**Directive 1**
In the passage on the Right Man, what did most of the cases van Vogt observed involve?
**Directive 2**
Duplicate the section of the passage on the Right Man starting at "Murdering women and" and ending at "deserved to die.".

**Passage to read**
++++++++++++++++++++

The tide began to turn when he worked for the Justice Department and the Republican candidate, but by that time he was already a compulsive Peeping Tom.
‘Revenge’ on Stephanie Brooks also came too late; it only served to rationalise his feeling that all women were bitches and deserved to be raped.
The Right Man can justify any action that he wants to take, no matter how immoral.
Most of the cases van Vogt observed involved Right Men ‘cheating’ compulsively on their wives.
Bundy went several steps further and became a compulsive rapist and killer as he had become a compulsive thief.
As soon as we understand this curious mechanism of self-deception, we can see that it seems to apply to most serial killers.
Angelo Buono was another ‘Right Man’, a man who was capable of sodomising his wife in front of the children to ‘teach her a lesson’.
When one of his prostitutes ran away, it was the kind of ‘desertion’ that all Right Men fear.
When his threatening phone calls led to humiliation at the hands of an outsize Hell’s Angel, all his outraged self-esteem became directed – with typical irrationality – against women.
Murdering women and dumping them like trash on hillsides restored his macho self-image.
There was no reason to chant ‘Die, cunt, die’ as he sat on Lissa Kastin’s legs and watched Bianchi strangling her; she had never done anything to merit his hatred.
But the Right Man was murdering and humiliating
all
women.
Similarly, the Right Man syndrome can be seen to be the key to Cameron Hooker, Melvin Rees, Harvey Carignan, Gary Heidnik, Gerald Gallego, David Birnie, Douglas Clark and Ian Brady.
Heidnik’s collapse into insanity when his Filipino wife walked out on him is typical of the Violent Man.
So is Heinrich Pommerencke’s sudden decision that all women deserved to die.

++++++++++++++++++++

**Data extract**
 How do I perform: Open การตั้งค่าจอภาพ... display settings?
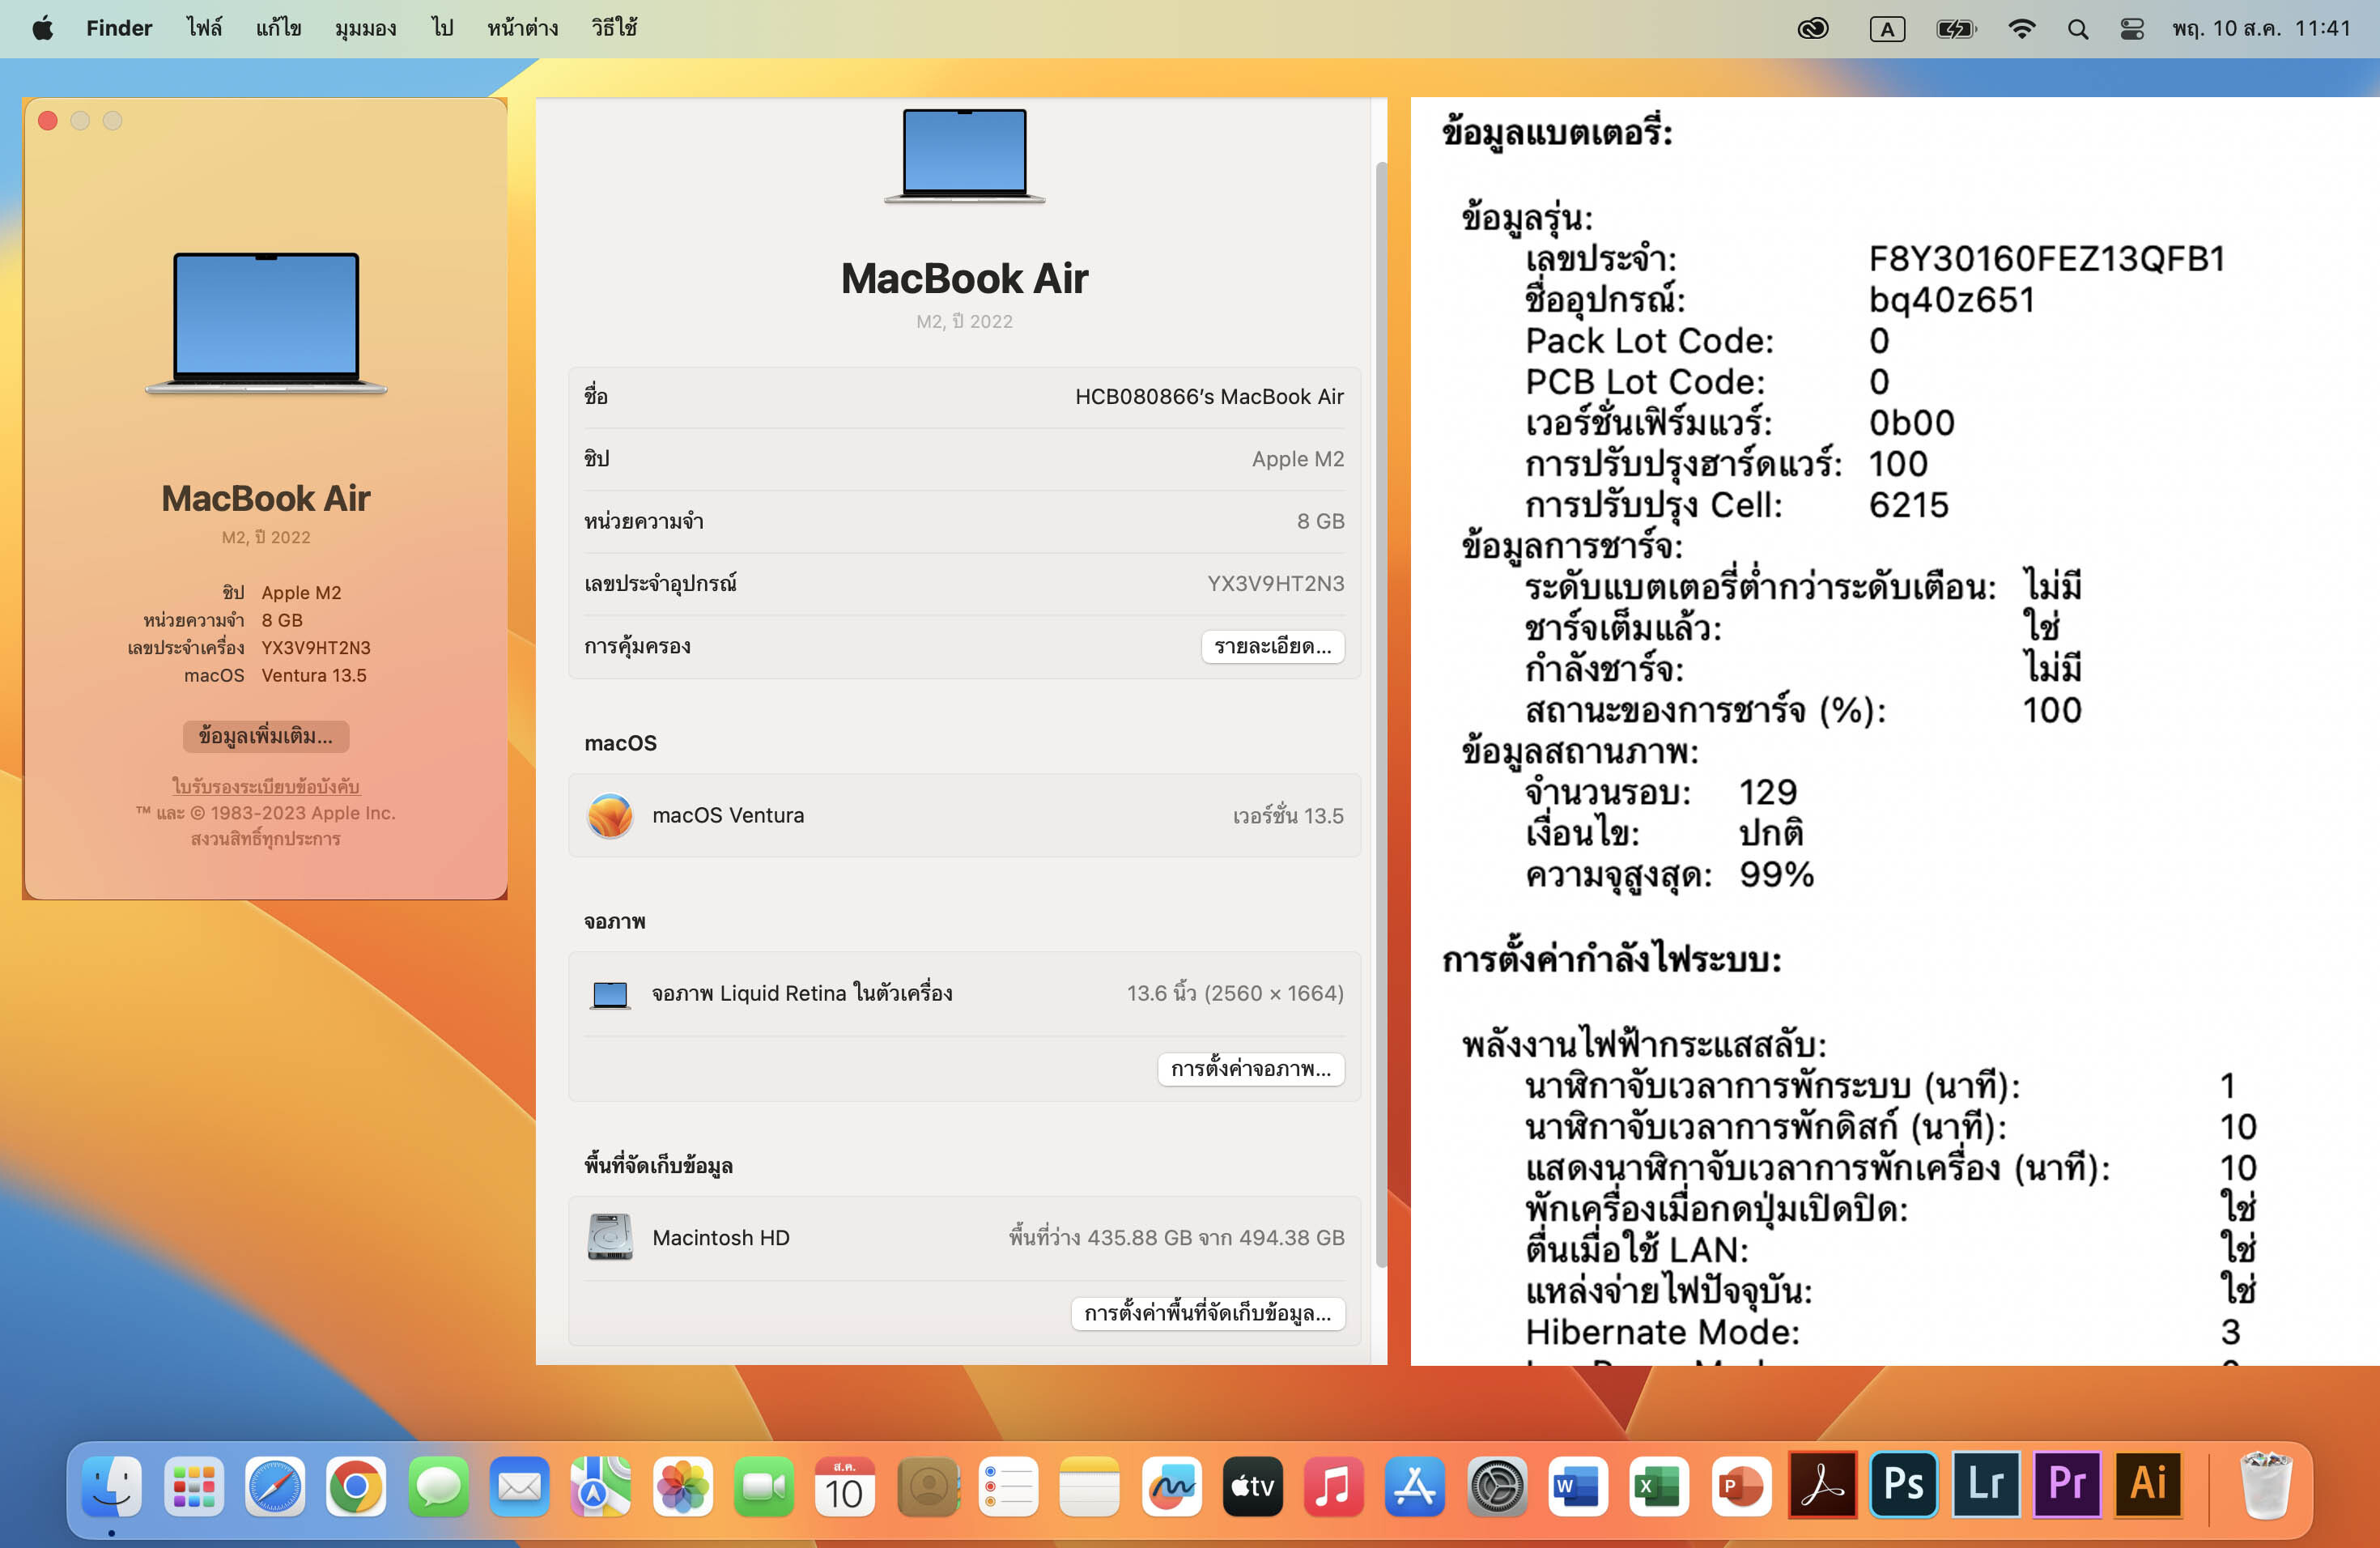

++++++++++++++++++++

**Worked answer 1**
Right Men "cheating" compulsively on their wives.

**Worked answer 2**
Murdering women and dumping them like trash on hillsides restored his macho self-image.
There was no reason to chant ‘Die, cunt, die’ as he sat on Lissa Kastin’s legs and watched Bianchi strangling her; she had never done anything to merit his hatred.
But the Right Man was murdering and humiliating
all
women.
Similarly, the Right Man syndrome can be seen to be the key to Cameron Hooker, Melvin Rees, Harvey Carignan, Gary Heidnik, Gerald Gallego, David Birnie, Douglas Clark and Ian Brady.
Heidnik’s collapse into insanity when his Filipino wife walked out on him is typical of the Violent Man.
So is Heinrich Pommerencke’s sudden decision that all women deserved to die.